• EXERCISE TASK 1: In the excerpt on spherical varieties, what type is the root system generated by the spherical roots in the case of spherical Levi subgroups?
• EXERCISE TASK 2: Rewrite the stretch of the listing from the line containing "Select the garage" through the line containing "pos(225,177)" as a Markdown table with the columns Row and Line. Leave out blank lines.

As a consequence of the previous analysis, we get the following.
6 A conjectural rule in the case of spherical Levi subgroups
There is another case where we can apply the techniques of Section 5, and find two morphisms which decompose the root system of an affine spherical variety into those of two symmetric varieties. However, in this case, the root system generated by the spherical roots is of type
$\mathsf B$
, and as far as we know, there is no rule (not even conjectural) to multiply spherical functions on a symmetric variety in this case.
6.1 The spherical pair
$(\operatorname {\mathrm {SO}}(2p+1),\operatorname {\mathrm {GL}}(p))$
Set
$G = \operatorname {\mathrm {SO}}(2p+1)$
and
$K = \operatorname {\mathrm {GL}}(p)$
with
$p\geqslant 3$
. Then, the homogeneous space
$G/K$
is spherical, and it is a model space for G (see [Reference Gelfand and Zelevinsky13, Reference Gelfand and Zelevinsky14, Reference Luna27]).

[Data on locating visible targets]
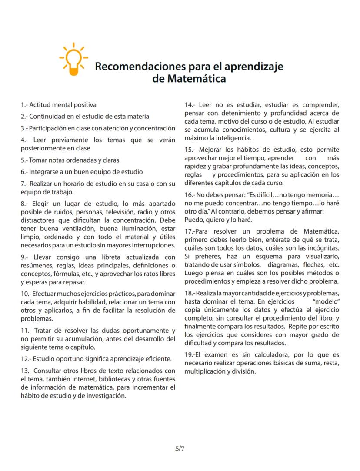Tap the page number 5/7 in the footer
180,448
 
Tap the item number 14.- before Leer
190,105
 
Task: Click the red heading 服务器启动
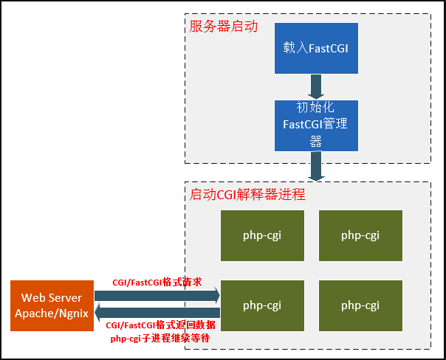pos(223,27)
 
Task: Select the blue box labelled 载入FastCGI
pos(315,48)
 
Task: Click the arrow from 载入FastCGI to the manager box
pos(315,86)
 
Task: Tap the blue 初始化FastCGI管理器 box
pos(315,125)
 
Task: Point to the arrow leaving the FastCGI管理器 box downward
pos(316,166)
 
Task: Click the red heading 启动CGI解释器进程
pos(247,195)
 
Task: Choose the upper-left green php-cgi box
pos(262,235)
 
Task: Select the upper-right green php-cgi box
pos(360,235)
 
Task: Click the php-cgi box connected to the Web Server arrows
pos(262,305)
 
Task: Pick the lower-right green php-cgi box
pos(360,305)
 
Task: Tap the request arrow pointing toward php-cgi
pos(157,297)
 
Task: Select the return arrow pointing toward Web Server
pos(157,313)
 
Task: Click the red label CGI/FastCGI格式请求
pos(157,283)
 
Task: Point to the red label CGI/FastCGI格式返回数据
pos(161,325)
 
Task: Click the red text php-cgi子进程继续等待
pos(161,338)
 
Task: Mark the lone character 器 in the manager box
pos(315,139)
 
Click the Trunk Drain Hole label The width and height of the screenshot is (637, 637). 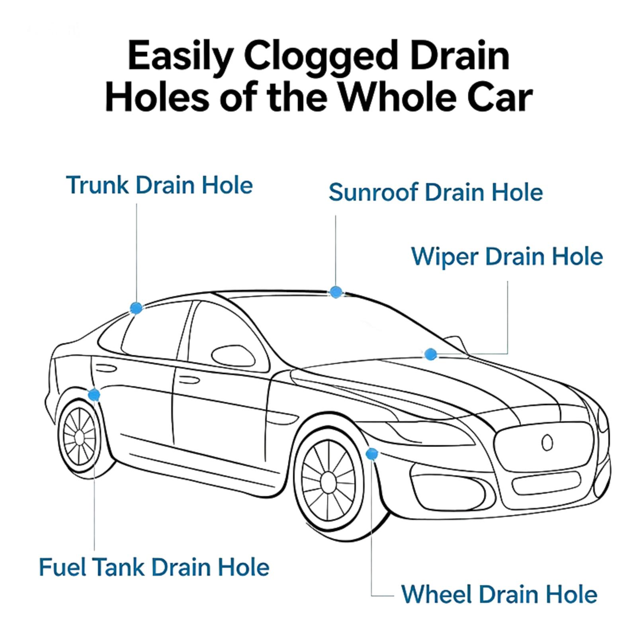tap(160, 185)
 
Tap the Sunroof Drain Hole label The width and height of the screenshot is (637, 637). tap(436, 192)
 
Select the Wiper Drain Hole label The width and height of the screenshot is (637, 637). tap(507, 256)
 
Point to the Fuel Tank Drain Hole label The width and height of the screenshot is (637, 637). tap(154, 567)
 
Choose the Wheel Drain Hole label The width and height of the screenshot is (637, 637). tap(499, 594)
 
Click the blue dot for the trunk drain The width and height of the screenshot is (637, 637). tap(136, 307)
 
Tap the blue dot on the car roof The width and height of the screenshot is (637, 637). tap(336, 292)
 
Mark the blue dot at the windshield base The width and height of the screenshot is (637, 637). tap(430, 354)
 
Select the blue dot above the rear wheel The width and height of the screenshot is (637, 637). tap(94, 395)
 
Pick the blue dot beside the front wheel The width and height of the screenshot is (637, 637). tap(371, 453)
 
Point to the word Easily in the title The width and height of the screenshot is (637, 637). tap(180, 56)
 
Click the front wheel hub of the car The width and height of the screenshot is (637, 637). tap(328, 482)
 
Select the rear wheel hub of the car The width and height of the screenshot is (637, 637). tap(79, 437)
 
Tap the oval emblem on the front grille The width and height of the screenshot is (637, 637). tap(547, 442)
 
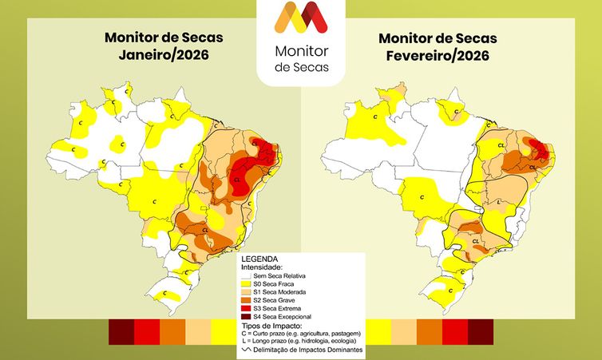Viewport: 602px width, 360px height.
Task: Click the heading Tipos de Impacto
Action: tap(271, 326)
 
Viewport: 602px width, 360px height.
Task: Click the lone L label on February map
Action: tap(499, 202)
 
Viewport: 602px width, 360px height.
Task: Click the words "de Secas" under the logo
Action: tap(300, 66)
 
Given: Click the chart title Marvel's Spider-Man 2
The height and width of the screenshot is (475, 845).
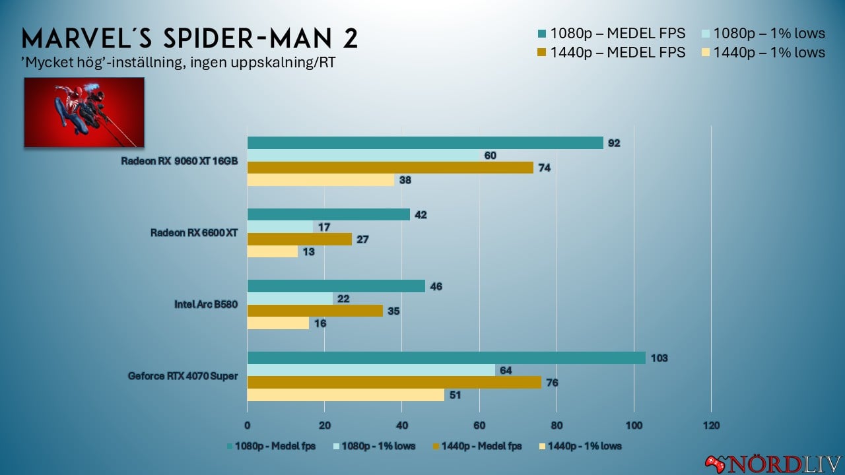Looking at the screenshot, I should (x=190, y=38).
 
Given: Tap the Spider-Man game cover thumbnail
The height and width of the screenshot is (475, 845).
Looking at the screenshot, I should (x=84, y=112).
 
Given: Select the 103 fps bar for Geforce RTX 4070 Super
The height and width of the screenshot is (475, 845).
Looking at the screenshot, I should (x=446, y=358).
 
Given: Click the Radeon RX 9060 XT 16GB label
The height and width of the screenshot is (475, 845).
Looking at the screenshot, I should (x=180, y=162).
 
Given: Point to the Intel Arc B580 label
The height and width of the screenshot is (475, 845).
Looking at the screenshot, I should (x=206, y=305).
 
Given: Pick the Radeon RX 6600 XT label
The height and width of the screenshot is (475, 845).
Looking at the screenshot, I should (x=194, y=233).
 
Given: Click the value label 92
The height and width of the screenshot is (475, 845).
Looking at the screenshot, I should (x=614, y=143).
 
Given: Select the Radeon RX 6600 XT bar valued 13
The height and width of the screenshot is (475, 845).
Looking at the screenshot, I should (x=272, y=251).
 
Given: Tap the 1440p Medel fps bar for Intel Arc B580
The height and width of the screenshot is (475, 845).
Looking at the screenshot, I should (x=315, y=311).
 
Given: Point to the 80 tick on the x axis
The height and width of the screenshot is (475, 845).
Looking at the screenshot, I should (x=557, y=425).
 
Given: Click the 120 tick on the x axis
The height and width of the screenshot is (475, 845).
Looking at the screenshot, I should (x=711, y=425).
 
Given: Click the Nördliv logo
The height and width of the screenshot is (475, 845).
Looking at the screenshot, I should (x=773, y=462).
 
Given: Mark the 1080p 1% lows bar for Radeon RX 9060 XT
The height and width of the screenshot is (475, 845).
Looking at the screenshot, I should (x=363, y=156).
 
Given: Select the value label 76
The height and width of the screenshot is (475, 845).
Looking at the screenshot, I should (x=552, y=383).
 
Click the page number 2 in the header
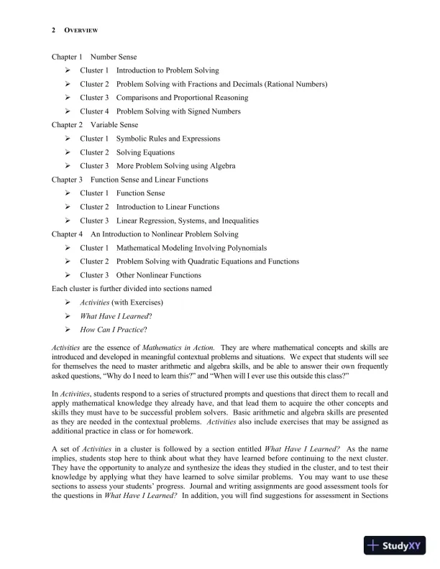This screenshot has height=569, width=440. (54, 30)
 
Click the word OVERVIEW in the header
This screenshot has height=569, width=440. (81, 30)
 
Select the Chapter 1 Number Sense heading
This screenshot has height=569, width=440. (93, 57)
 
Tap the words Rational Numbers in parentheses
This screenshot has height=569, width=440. (296, 84)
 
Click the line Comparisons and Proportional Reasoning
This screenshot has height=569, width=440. (182, 98)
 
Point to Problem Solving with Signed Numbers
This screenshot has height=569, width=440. (178, 111)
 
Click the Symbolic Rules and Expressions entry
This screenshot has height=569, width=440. (168, 139)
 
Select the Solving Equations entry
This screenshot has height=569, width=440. (145, 152)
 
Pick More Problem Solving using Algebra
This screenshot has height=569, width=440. (175, 166)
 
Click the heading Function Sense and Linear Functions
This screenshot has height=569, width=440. (150, 180)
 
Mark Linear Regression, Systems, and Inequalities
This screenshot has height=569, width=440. (187, 221)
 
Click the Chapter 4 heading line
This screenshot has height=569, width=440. (145, 234)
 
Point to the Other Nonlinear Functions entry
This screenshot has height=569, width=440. (158, 275)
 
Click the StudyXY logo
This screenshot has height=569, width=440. (394, 545)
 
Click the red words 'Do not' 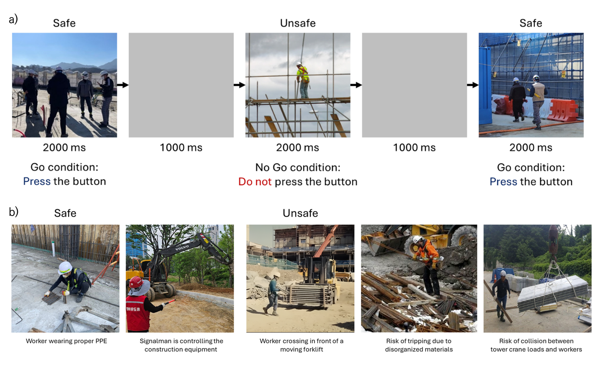[x=255, y=182]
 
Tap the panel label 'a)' [x=13, y=19]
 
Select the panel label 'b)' [x=14, y=212]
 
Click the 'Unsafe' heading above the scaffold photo [x=298, y=23]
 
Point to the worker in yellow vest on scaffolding [x=303, y=80]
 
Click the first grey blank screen [x=181, y=85]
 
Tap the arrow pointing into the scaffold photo [x=239, y=85]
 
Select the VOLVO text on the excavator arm [x=182, y=248]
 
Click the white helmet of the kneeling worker [x=65, y=268]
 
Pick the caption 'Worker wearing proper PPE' [x=66, y=341]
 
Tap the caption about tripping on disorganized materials [x=419, y=345]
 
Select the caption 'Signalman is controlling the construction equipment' [x=181, y=345]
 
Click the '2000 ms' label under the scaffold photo [x=298, y=148]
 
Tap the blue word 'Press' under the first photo [x=37, y=181]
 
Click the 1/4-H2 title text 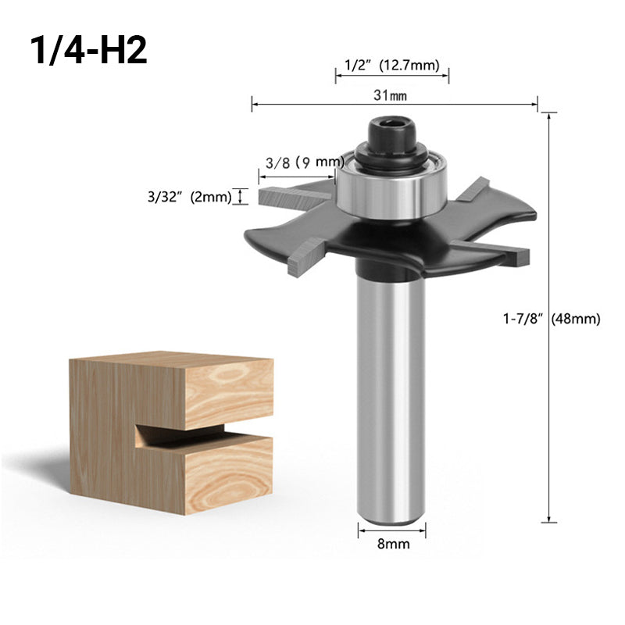(88, 51)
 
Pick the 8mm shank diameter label (393, 545)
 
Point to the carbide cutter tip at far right (516, 252)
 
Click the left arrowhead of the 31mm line (254, 103)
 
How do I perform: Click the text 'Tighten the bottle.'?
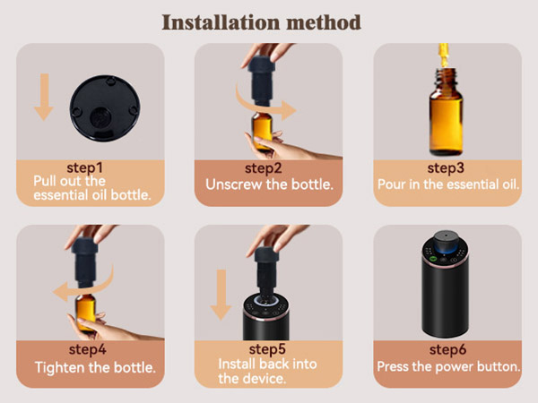point(95,368)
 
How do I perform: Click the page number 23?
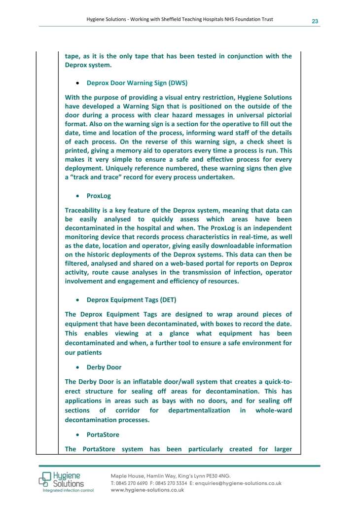pos(315,21)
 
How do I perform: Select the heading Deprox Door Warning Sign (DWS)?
pos(137,83)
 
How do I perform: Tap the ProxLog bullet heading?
pos(99,195)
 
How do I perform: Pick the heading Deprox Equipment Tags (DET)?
pos(131,299)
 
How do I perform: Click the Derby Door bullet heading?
pos(104,367)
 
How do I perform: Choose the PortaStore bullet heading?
pos(103,435)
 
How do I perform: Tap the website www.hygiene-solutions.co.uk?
pos(147,490)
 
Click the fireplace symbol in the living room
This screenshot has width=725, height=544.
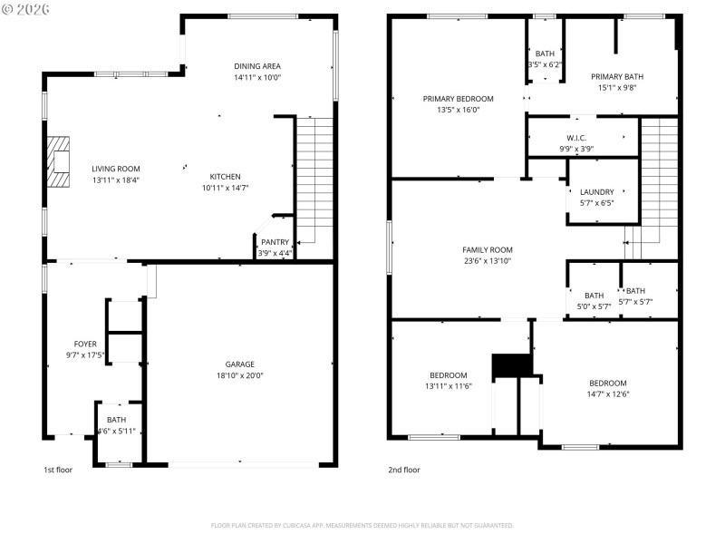pos(59,161)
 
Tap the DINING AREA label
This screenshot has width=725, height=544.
pos(257,66)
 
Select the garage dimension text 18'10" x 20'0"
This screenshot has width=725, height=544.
pos(239,375)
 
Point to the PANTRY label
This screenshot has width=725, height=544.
pos(274,242)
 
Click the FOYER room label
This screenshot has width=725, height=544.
pos(85,344)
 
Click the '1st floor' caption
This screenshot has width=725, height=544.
pos(58,470)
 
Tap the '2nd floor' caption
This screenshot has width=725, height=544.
pos(404,470)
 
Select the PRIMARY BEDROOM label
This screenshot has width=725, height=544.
pos(458,98)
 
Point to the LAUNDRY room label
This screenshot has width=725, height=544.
pos(597,192)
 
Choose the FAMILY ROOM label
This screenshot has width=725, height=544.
pos(488,249)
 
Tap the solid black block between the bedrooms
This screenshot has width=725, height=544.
pos(509,365)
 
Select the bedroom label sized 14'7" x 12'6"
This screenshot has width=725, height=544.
pos(607,383)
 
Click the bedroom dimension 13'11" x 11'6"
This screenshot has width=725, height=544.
pos(449,386)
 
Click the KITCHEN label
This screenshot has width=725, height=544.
pos(225,177)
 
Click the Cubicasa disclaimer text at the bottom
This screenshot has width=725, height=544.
pos(362,525)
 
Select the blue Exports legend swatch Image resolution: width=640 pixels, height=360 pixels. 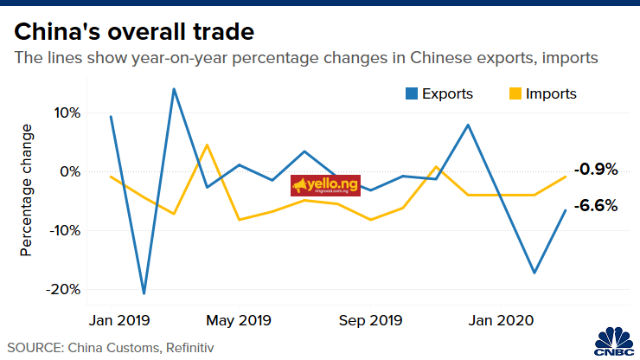click(413, 93)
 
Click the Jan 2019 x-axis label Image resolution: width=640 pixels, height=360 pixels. click(120, 320)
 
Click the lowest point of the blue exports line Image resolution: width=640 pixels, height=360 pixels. click(144, 293)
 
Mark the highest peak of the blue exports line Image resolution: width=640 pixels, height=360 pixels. click(174, 88)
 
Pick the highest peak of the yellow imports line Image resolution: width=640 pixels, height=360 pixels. click(207, 145)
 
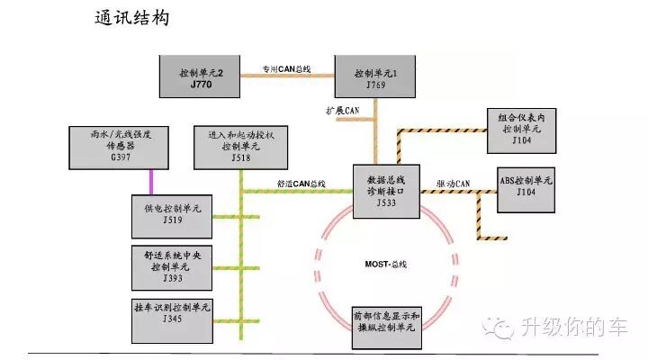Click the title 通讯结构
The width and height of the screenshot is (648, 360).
point(132,18)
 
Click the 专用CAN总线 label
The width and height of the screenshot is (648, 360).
point(285,68)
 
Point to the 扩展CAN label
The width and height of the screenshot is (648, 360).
point(343,110)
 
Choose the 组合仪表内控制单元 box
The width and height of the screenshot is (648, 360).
point(522,129)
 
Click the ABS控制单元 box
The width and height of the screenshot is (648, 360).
point(526,185)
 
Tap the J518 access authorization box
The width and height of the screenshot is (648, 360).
point(240,146)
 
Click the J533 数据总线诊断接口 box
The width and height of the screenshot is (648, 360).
point(386,191)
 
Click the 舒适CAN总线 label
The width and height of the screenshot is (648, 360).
point(302,184)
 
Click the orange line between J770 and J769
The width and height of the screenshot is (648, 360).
point(285,76)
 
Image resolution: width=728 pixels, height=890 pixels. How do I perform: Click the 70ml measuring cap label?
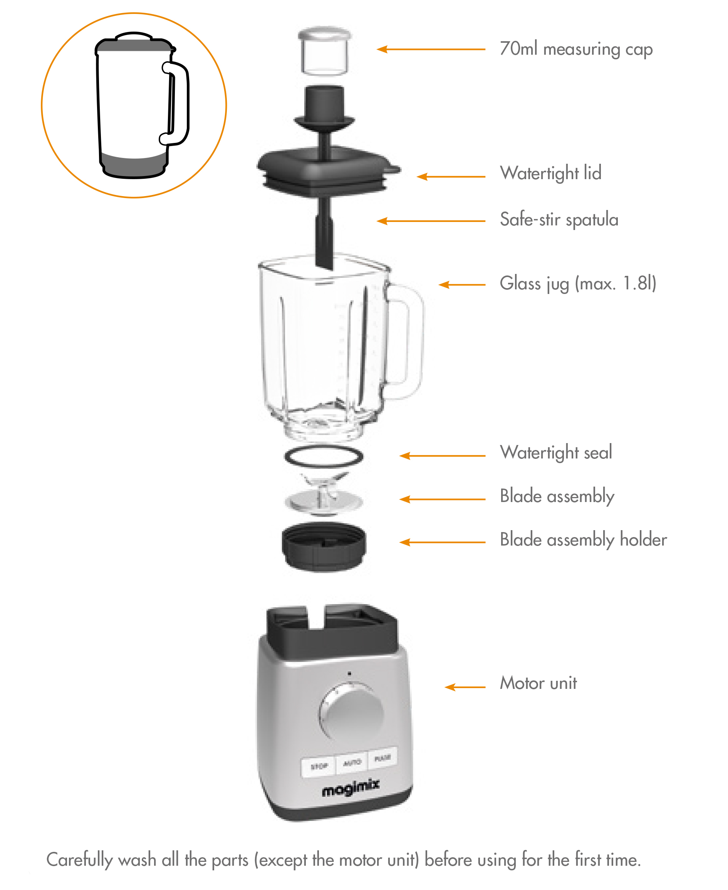pyautogui.click(x=576, y=49)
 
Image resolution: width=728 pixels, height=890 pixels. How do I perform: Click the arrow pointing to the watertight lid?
pyautogui.click(x=451, y=176)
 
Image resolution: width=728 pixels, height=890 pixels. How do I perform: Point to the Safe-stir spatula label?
pyautogui.click(x=559, y=219)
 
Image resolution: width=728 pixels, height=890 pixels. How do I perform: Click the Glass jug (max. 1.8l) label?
pyautogui.click(x=577, y=283)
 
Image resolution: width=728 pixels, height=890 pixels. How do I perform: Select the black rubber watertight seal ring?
pyautogui.click(x=323, y=456)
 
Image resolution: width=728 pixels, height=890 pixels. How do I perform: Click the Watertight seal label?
pyautogui.click(x=556, y=452)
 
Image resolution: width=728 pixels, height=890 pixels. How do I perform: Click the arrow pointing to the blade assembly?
pyautogui.click(x=442, y=499)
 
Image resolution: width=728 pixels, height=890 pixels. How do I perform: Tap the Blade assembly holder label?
pyautogui.click(x=583, y=539)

• FINISHED ANSWER 1: It is of type B.

• FINISHED ANSWER 2:
| Row | Line |
|---|---|
| 1 | Select the garage dimension text 18'10" x 20'0" |
| 2 | This screenshot has width=725, height=544. |
| 3 | pos(239,375) |
| 4 | Point to the PANTRY label |
| 5 | This screenshot has width=725, height=544. |
| 6 | pos(274,242) |
| 7 | Click the FOYER room label |
| 8 | This screenshot has width=725, height=544. |
| 9 | pos(85,344) |
| 10 | Click the '1st floor' caption |
| 11 | This screenshot has width=725, height=544. |
| 12 | pos(58,470) |
| 13 | Tap the '2nd floor' caption |
| 14 | This screenshot has width=725, height=544. |
| 15 | pos(404,470) |
| 16 | Select the PRIMARY BEDROOM label |
| 17 | This screenshot has width=725, height=544. |
| 18 | pos(458,98) |
| 19 | Point to the LAUNDRY room label |
| 20 | This screenshot has width=725, height=544. |
| 21 | pos(597,192) |
| 22 | Choose the FAMILY ROOM label |
| 23 | This screenshot has width=725, height=544. |
| 24 | pos(488,249) |
| 25 | Tap the solid black block between the bedrooms |
| 26 | This screenshot has width=725, height=544. |
| 27 | pos(509,365) |
| 28 | Select the bedroom label sized 14'7" x 12'6" |
| 29 | This screenshot has width=725, height=544. |
| 30 | pos(607,383) |
| 31 | Click the bedroom dimension 13'11" x 11'6" |
| 32 | This screenshot has width=725, height=544. |
| 33 | pos(449,386) |
| 34 | Click the KITCHEN label |
| 35 | This screenshot has width=725, height=544. |
| 36 | pos(225,177) |